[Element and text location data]

==*==

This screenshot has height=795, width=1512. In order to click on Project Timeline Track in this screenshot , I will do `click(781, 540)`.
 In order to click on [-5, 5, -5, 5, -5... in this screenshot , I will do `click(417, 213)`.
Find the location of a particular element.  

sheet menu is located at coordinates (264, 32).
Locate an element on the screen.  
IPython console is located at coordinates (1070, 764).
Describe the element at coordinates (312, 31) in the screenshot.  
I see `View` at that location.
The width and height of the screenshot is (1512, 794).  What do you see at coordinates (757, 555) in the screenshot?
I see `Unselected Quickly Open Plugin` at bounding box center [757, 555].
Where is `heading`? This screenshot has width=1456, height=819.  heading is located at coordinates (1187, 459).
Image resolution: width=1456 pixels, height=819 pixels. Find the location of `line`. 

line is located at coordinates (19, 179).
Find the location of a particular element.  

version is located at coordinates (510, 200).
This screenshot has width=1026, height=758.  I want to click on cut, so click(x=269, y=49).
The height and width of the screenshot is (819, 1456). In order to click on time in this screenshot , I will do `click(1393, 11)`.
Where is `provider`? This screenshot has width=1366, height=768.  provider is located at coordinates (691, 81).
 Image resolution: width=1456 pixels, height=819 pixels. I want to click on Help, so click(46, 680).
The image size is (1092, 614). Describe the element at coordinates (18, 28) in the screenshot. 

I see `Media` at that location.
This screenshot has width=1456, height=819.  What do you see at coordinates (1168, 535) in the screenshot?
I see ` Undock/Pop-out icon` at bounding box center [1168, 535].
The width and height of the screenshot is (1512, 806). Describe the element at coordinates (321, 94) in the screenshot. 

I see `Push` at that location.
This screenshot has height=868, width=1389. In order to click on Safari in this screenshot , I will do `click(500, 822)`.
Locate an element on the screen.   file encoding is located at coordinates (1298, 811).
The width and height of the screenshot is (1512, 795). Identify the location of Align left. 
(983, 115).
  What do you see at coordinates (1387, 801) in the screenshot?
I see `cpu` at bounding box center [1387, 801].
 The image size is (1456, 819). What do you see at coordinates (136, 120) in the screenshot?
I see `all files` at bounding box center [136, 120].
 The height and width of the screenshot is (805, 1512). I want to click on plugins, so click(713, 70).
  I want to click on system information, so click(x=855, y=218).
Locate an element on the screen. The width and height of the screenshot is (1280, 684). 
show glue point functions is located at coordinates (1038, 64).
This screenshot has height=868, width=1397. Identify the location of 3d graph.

==*==

**PROBLEM TO SOLVE**
Copy every one of the records above word for word, keeping each line as it appears.

**OUTPUT FOR THIS EXERCISE**
This screenshot has height=795, width=1512. In order to click on Project Timeline Track in this screenshot , I will do `click(781, 540)`.
 In order to click on [-5, 5, -5, 5, -5... in this screenshot , I will do `click(417, 213)`.
Find the location of a particular element.  

sheet menu is located at coordinates (264, 32).
Locate an element on the screen.  
IPython console is located at coordinates (1070, 764).
Describe the element at coordinates (312, 31) in the screenshot.  
I see `View` at that location.
The width and height of the screenshot is (1512, 794).  What do you see at coordinates (757, 555) in the screenshot?
I see `Unselected Quickly Open Plugin` at bounding box center [757, 555].
Where is `heading`? This screenshot has width=1456, height=819.  heading is located at coordinates (1187, 459).
Image resolution: width=1456 pixels, height=819 pixels. Find the location of `line`. 

line is located at coordinates (19, 179).
Find the location of a particular element.  

version is located at coordinates (510, 200).
This screenshot has width=1026, height=758.  I want to click on cut, so click(x=269, y=49).
The height and width of the screenshot is (819, 1456). In order to click on time in this screenshot , I will do `click(1393, 11)`.
Where is `provider`? This screenshot has width=1366, height=768.  provider is located at coordinates (691, 81).
 Image resolution: width=1456 pixels, height=819 pixels. I want to click on Help, so click(46, 680).
The image size is (1092, 614). Describe the element at coordinates (18, 28) in the screenshot. 

I see `Media` at that location.
This screenshot has width=1456, height=819.  What do you see at coordinates (1168, 535) in the screenshot?
I see ` Undock/Pop-out icon` at bounding box center [1168, 535].
The width and height of the screenshot is (1512, 806). Describe the element at coordinates (321, 94) in the screenshot. 

I see `Push` at that location.
This screenshot has height=868, width=1389. In order to click on Safari in this screenshot , I will do `click(500, 822)`.
Locate an element on the screen.   file encoding is located at coordinates (1298, 811).
The width and height of the screenshot is (1512, 795). Identify the location of Align left. 
(983, 115).
  What do you see at coordinates (1387, 801) in the screenshot?
I see `cpu` at bounding box center [1387, 801].
 The image size is (1456, 819). What do you see at coordinates (136, 120) in the screenshot?
I see `all files` at bounding box center [136, 120].
 The height and width of the screenshot is (805, 1512). I want to click on plugins, so click(713, 70).
  I want to click on system information, so click(x=855, y=218).
Locate an element on the screen. The width and height of the screenshot is (1280, 684). 
show glue point functions is located at coordinates (1038, 64).
This screenshot has height=868, width=1397. Identify the location of 3d graph.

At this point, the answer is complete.